- _WORK TO DO_:
a - Decide whether each statement agrees with the biographical note on Michèle Desbordes. For each, answer yes or no and quote the deciding words of the note. (i) Desbordes studied literature at the Sorbonne. (ii) She was appointed director of the University Library of Orléans in 1994. (iii) Her story La Demande is devoted to Michelangelo.
b - According to the biographical note on Michèle Desbordes, in what place did she die?
c - Write out the biographical note on Michèle Desbordes from "Michèle Desbordes (4" to "poems and novels.", renaming "curator" as "keeper".

- _SOURCE DOCUMENT_:
▬▬▬▬▬▬▬▬▬▬
Michèle Desbordes (4 August 1940, Saint-Cyr-en-Val (Loiret) – 24 January 2006, Baule (Loiret), aged 65) was a French writer. A curator of university libraries, she received several awards for her story La Demande devoted to Leonardo da Vinci.

Biography 
After studying literature at the Sorbonne, she became curator in libraries in Parisian universities, then in Guadeloupe in public readings. In 1994, she was appointed director of the University Library of Orléans. From her home in Baule she wrote poems and novels.
▬▬▬▬▬▬▬▬▬▬
- _DATASET EXTRACT_:
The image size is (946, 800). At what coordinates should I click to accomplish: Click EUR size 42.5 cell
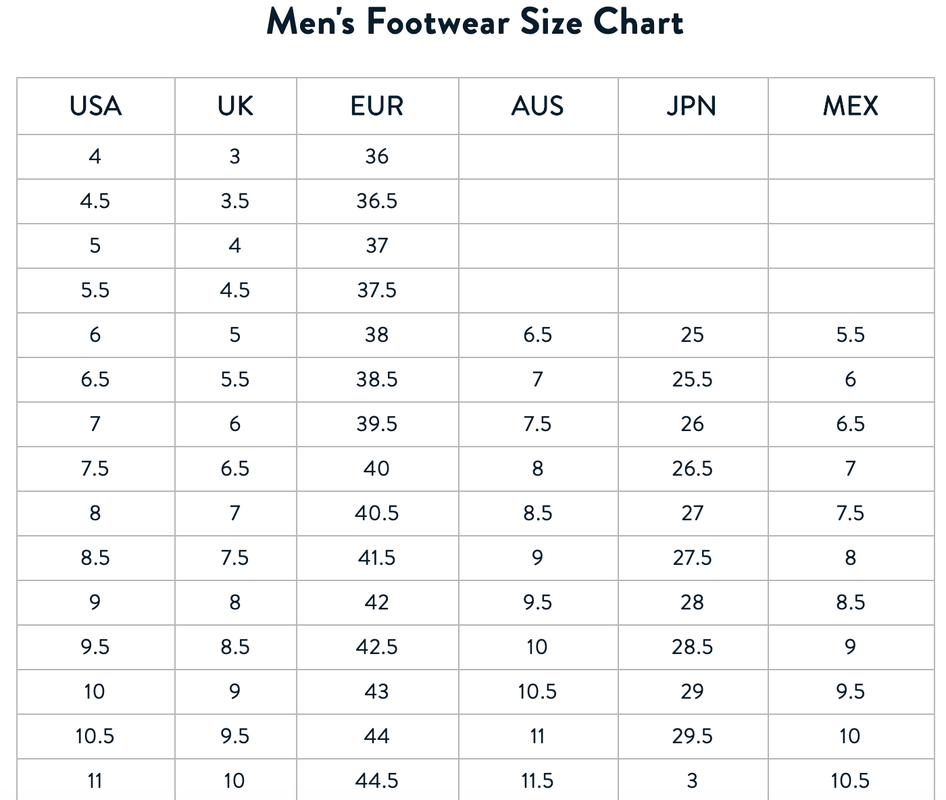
▬▬▬▬▬▬▬▬▬▬
- _EXPECTED RESPONSES_:
a -
(i) Yes: "After studying literature at the Sorbonne"
(ii) Yes: "In 1994, she was appointed director of the University Library of Orléans."
(iii) No: "her story La Demande devoted to Leonardo da Vinci"

b - Baule (Loiret)

c -
Michèle Desbordes (4 August 1940, Saint-Cyr-en-Val (Loiret) – 24 January 2006, Baule (Loiret), aged 65) was a French writer. A keeper of university libraries, she received several awards for her story La Demande devoted to Leonardo da Vinci.

Biography 
After studying literature at the Sorbonne, she became keeper in libraries in Parisian universities, then in Guadeloupe in public readings. In 1994, she was appointed director of the University Library of Orléans. From her home in Baule she wrote poems and novels.